How to Make Soya Chickpeas Dumplings and Tomato Rice:
Cook the soya chunks in hot water, squeeze out the cooked soya chunks and grind to form a bit coarse paste.
Grind the soaked chickpeas, garlic cloves, asafoetida powder, dry red chillies to a coarse paste, finally add the ground soya chunks paste, chopped onions, chopped coriander leaves, grated ginger and salt, mix everything well.
Make small lemon sized balls from the ground paste and steam cook them for 10-15 minutes in an idly cooker and keep it aside.
Take the soaked rice, coconut milk and water in a microwave safe bowl and cook for 20-25 minutes in high power in a microwave oven.
Once the rice gets cooked, keep it aside and let it cool.

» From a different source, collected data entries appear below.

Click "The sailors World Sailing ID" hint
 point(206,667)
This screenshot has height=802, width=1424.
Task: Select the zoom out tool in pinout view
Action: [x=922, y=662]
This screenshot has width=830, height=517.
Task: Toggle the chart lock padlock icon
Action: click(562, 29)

Heat enough oil, fry the cumin seeds.
Add the chopped onions, ginger garlic paste and saute until the onions turn translucent, add the tomato paste, garam masala powder, coriander powder, green chillies, cook everything for few minutes until the oil separates, finally add the soya chickpeas dumplings, cook in a low flame until the dumplings gets a proper coating of the spices.
Now add the already cooked rice to the masala, toss gently until everything gets well mixed, finally add the chopped mint leaves and serve hot with chips or hard boiled eggs.